Security is becoming smarter, better, faster stronger: speed and agility are not the only assets IT security needs to harness. It also needs to act smarter and be more effective, often in the face of reduced budgets.
Managing security in the digital world involves the gathering, synthesis and analysis of security data as standard. It’s no longer just about the data, but what the data can tell us. Those providers that can leverage insight, intelligence services within a global network view will be at the forefront of the next generation of security services, improving cyber-threat visibility and mitigating risk.
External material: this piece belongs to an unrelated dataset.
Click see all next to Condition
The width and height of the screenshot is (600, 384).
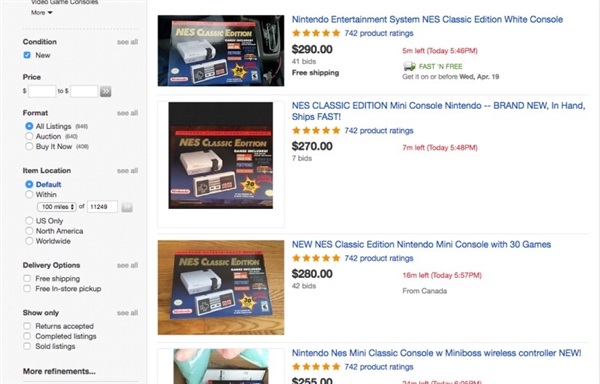[x=127, y=42]
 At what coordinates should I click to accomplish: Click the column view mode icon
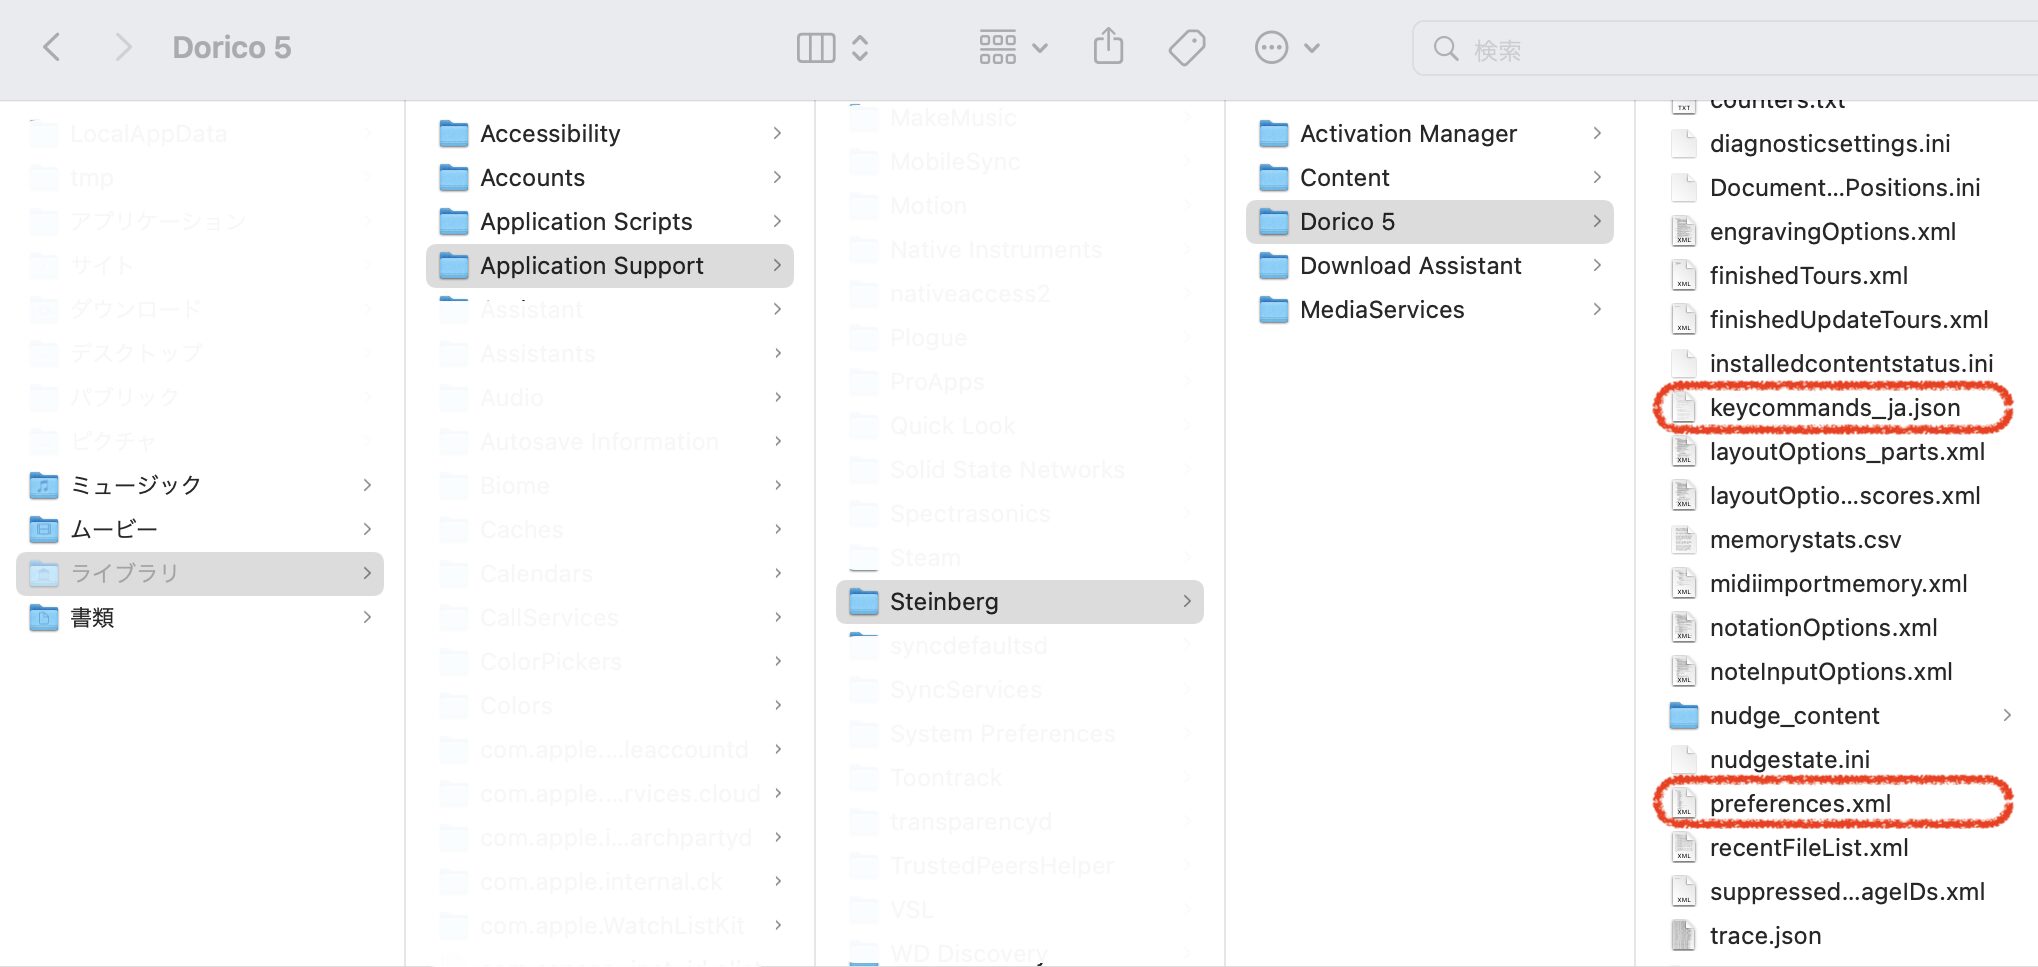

This will separate the security intelligence provider market into those who just collect data, and those with the foresight and expertise to deliver intelligent insights.
Where do we go from here?
It’s impossible to predict exactly where the industry will turn next, but we do know that innovation and digitisation will not stop anytime soon. They will continue to grow at an exponential pace, and remain crucial for business success.
With this in mind, businesses must embrace new technologies, define strategies that deliver (and exceed) on customer experience, and take a proactive security approach to ensure all these elements can take place securely. Verizon’s 2017 Data Breach Investigations Report showed that the same threat tactics are still effective in infiltrating data, because many organisations are missing a core foundation of security tools and processes.
Given the threat from cybercrime is increasing, businesses can’t afford to be reactive anymore. To succeed in security, they must look towards improving their cybersecurity systems, as there is too much at stake – no one wants to become a victim of the next WannaCry or NotPetya.